╔══

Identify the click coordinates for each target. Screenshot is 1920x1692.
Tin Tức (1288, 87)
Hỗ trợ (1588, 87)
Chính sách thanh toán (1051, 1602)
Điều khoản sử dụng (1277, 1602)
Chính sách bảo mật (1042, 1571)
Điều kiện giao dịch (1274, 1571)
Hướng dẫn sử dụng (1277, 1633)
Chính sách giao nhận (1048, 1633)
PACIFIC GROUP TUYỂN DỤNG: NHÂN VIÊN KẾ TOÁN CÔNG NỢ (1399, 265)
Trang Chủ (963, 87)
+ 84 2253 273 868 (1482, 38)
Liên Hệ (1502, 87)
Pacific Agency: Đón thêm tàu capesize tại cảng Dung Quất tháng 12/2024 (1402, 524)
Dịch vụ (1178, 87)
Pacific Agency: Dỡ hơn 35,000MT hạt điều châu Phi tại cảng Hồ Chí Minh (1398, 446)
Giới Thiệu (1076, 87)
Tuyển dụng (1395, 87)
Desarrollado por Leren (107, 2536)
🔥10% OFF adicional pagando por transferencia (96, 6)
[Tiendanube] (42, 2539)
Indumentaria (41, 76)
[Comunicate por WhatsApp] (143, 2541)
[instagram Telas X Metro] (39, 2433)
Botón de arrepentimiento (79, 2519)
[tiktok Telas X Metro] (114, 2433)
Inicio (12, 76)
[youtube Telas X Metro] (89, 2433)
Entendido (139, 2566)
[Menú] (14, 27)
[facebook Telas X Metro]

╚══

Work item. The full listing needs to be output again, exactly as it reads.

Finished exercise.
Identify the click coordinates for each target. Screenshot is 1920x1692.
Tin Tức (1288, 87)
Hỗ trợ (1588, 87)
Chính sách thanh toán (1051, 1602)
Điều khoản sử dụng (1277, 1602)
Chính sách bảo mật (1042, 1571)
Điều kiện giao dịch (1274, 1571)
Hướng dẫn sử dụng (1277, 1633)
Chính sách giao nhận (1048, 1633)
PACIFIC GROUP TUYỂN DỤNG: NHÂN VIÊN KẾ TOÁN CÔNG NỢ (1399, 265)
Trang Chủ (963, 87)
+ 84 2253 273 868 (1482, 38)
Liên Hệ (1502, 87)
Pacific Agency: Đón thêm tàu capesize tại cảng Dung Quất tháng 12/2024 (1402, 524)
Dịch vụ (1178, 87)
Pacific Agency: Dỡ hơn 35,000MT hạt điều châu Phi tại cảng Hồ Chí Minh (1398, 446)
Giới Thiệu (1076, 87)
Tuyển dụng (1395, 87)
Desarrollado por Leren (107, 2536)
🔥10% OFF adicional pagando por transferencia (96, 6)
[Tiendanube] (42, 2539)
Indumentaria (41, 76)
[Comunicate por WhatsApp] (143, 2541)
[instagram Telas X Metro] (39, 2433)
Botón de arrepentimiento (79, 2519)
[tiktok Telas X Metro] (114, 2433)
Inicio (12, 76)
[youtube Telas X Metro] (89, 2433)
Entendido (139, 2566)
[Menú] (14, 27)
[facebook Telas X Metro]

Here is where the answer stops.